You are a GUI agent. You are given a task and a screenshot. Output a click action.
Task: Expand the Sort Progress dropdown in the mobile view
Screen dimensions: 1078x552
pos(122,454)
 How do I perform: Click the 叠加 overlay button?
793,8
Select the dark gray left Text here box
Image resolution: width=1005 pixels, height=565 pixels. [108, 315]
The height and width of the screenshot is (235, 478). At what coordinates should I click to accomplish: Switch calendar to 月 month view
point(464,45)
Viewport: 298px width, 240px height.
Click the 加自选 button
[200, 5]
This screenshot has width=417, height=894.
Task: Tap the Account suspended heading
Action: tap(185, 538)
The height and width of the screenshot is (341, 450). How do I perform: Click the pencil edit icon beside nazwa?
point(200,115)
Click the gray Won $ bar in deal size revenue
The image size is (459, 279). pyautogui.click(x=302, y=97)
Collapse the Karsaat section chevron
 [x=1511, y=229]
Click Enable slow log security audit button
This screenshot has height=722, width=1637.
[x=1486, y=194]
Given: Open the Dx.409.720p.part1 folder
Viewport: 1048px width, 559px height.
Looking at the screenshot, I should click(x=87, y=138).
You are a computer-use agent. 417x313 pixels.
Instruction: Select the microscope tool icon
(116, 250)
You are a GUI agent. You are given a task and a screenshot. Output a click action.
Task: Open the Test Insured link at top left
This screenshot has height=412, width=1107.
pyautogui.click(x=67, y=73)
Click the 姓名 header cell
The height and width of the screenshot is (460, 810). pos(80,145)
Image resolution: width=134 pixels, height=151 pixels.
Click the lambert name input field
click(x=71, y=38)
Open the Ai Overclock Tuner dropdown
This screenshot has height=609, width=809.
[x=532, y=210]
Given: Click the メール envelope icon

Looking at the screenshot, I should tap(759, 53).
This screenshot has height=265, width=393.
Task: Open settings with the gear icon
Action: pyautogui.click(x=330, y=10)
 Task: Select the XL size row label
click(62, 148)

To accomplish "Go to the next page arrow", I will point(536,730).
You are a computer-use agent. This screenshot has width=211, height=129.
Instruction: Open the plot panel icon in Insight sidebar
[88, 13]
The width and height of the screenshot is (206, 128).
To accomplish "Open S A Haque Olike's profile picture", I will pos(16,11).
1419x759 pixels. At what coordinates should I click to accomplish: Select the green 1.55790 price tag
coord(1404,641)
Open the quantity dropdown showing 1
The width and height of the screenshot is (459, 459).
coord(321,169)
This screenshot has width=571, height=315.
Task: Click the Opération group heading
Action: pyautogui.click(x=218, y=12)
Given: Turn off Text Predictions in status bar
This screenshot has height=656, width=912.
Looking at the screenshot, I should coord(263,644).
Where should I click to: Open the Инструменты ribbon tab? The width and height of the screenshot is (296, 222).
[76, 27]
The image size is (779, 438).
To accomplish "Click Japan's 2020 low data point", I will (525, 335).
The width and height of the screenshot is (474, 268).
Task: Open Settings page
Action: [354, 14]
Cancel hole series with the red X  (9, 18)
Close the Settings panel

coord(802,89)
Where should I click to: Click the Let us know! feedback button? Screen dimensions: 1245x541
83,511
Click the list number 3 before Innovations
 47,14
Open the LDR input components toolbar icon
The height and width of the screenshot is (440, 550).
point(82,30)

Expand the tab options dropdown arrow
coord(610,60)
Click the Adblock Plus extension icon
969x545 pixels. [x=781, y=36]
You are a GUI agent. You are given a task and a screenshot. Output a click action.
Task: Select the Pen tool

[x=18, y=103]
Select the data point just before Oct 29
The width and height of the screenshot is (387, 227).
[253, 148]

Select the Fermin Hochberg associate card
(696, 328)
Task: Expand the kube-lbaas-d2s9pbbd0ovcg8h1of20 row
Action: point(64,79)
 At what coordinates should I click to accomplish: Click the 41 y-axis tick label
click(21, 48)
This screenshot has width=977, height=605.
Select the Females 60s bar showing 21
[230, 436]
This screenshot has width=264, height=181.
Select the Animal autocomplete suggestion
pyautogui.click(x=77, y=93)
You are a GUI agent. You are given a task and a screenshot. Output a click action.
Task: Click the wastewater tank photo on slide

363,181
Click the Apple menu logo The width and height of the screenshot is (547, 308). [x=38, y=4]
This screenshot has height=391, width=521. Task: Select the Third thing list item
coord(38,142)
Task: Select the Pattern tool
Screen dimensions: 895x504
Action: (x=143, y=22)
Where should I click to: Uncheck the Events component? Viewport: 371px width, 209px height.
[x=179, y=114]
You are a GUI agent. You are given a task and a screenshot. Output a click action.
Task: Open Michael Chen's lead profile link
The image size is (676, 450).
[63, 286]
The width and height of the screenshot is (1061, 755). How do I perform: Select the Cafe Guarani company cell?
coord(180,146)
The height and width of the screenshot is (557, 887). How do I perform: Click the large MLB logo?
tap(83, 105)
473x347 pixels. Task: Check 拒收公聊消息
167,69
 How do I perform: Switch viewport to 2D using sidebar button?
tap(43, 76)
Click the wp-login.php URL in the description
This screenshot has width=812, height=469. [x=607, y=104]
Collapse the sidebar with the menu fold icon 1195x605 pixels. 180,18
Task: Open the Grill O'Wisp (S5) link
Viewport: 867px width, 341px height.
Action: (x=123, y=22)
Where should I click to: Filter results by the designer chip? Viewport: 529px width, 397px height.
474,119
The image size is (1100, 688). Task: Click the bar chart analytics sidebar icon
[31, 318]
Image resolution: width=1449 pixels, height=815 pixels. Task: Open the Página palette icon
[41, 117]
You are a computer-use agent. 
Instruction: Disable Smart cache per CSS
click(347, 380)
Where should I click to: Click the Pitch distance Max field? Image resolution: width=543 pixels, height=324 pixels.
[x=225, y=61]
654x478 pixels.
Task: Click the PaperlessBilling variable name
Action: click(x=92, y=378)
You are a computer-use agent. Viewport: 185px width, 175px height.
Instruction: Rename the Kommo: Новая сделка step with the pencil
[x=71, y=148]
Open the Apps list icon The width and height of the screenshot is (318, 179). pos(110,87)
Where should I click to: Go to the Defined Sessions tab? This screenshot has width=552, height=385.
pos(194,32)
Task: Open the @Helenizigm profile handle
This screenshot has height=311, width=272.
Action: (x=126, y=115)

> **WORK TASK**: Your answer should consist only of the lines above between the line holding "The image size is (779, 438)." and the line holding "Open the LDR input components toolbar icon", inclusive, each transcribed exactly.

> **RESPONSE BOX**:
The image size is (779, 438).
To accomplish "Click Japan's 2020 low data point", I will (525, 335).
The width and height of the screenshot is (474, 268).
Task: Open Settings page
Action: [354, 14]
Cancel hole series with the red X  (9, 18)
Close the Settings panel

coord(802,89)
Where should I click to: Click the Let us know! feedback button? Screen dimensions: 1245x541
83,511
Click the list number 3 before Innovations
 47,14
Open the LDR input components toolbar icon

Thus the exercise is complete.